神は預言者に、このような約束を破る集団を滅ぼすよう命じました。そのためイスラム教徒は、バヌー・ゴライザ族の城砦を包囲し、少し後にそこに入っていきました。この出来事の中で、抵抗した人々は殺害されましたが、彼らの多くは降伏し、武器を地面に置きました。この戦争の結果、約束を破ったユダヤ教徒はメディナから追われました。この戦争は、経済的な点からも、イスラム教徒に多くの戦利品をもたらしました。そのひとつが庭園や農地であり、それらはイスラム教徒の間で分割されました。
第26節~第27節の教えを
- イスラムは、イスラム教徒以外の人々との平和的な共存を進めています。とはいえそれは、彼らもまた、イスラム教徒との平和を望んでいる場合に限られ、イスラムの敵と協力することではありません。
- 敵の強力な装備に対し、臆病になってはなりません。なぜなら、神は時に、彼らの心に恐怖を植えつけることで、あなた方を彼らに勝利させることがあるからです。
- イスラム社会の問題に対処する際には、物質的な面だけでなく、神の助けも考慮に入れましょう。
第28節
「預言者よ、汝の妻たちに言え、『現世の生活とその華やかさを求めるのであれば、あなた方を豊かにし、よい方法によってあなた方を解放しよう。」
(28)یَا أَیُّهَا النَّبِیُّ قُلْ لأزْوَاجِکَ إِنْ کُنْتُنَّ تُرِدْنَ الْحَیَاةَ الدُّنْیَا وَزِینَتَهَا فَتَعَالَیْنَ أُمَتِّعْکُنَّ وَأُسَرِّحْکُنَّ سَرَاحًا جَمِیلا
第29節
「だが、もし神と預言者と来世の住みかを望むのであれば、神はあなた方のうちの善良な人々に大きな報奨を用意している』と」
(29)وَإِنْ کُنْتُنَّ تُرِدْنَ اللَّهَ وَرَسُولَهُ وَالدَّارَ الآخِرَةَ فَإِنَّ اللَّهَ أَعَدَّ لِلْمُحْسِنَاتِ مِنْکُنَّ أَجْرًا عَظِیمًا
アハザーブの戦いが終わり、この2つの節は再び、預言者の妻たちに関する、この章の前半の節に戻り、彼女たちに対して次のように語っています。
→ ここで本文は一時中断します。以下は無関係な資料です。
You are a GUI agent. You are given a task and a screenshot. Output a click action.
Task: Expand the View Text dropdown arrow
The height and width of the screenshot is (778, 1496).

「あなた方預言者の妻たちは、預言者のように、イスラム教徒の女性たちの良き手本とならなければならない。王妃たちのように、現世の金銀財宝や華やかな住宅、衣服に恵まれることを期待すべきではない」
いずれにせよ、神がすべての敬虔な人間の模範としている預言者の地位を守るためには、宗教的な責務を、あらゆる問題よりも重視する必要があります。そのため、預言者は妻たちに対し、次のように宣言しなければなりません。「預言者の妻であるからといって、他の人たちよりも華やかで優れた生活を送ることを期待しても、そのような望みが叶うことはなく、あなた方は私と別れることができる。だがもし、他のイスラム教徒の女性たちのように普通の生活を送り、神のために現世の苦難に耐え、必要な場合には善を行おうとするのであれば、神は最後の審判であなた方に報奨を与えてくださるだろう」
第28節~第29節の教え
- イスラムの指導者たちの家族は、華やかな生活を送るべきではありません。指導者や彼らに近い人々は、人々に注目されています。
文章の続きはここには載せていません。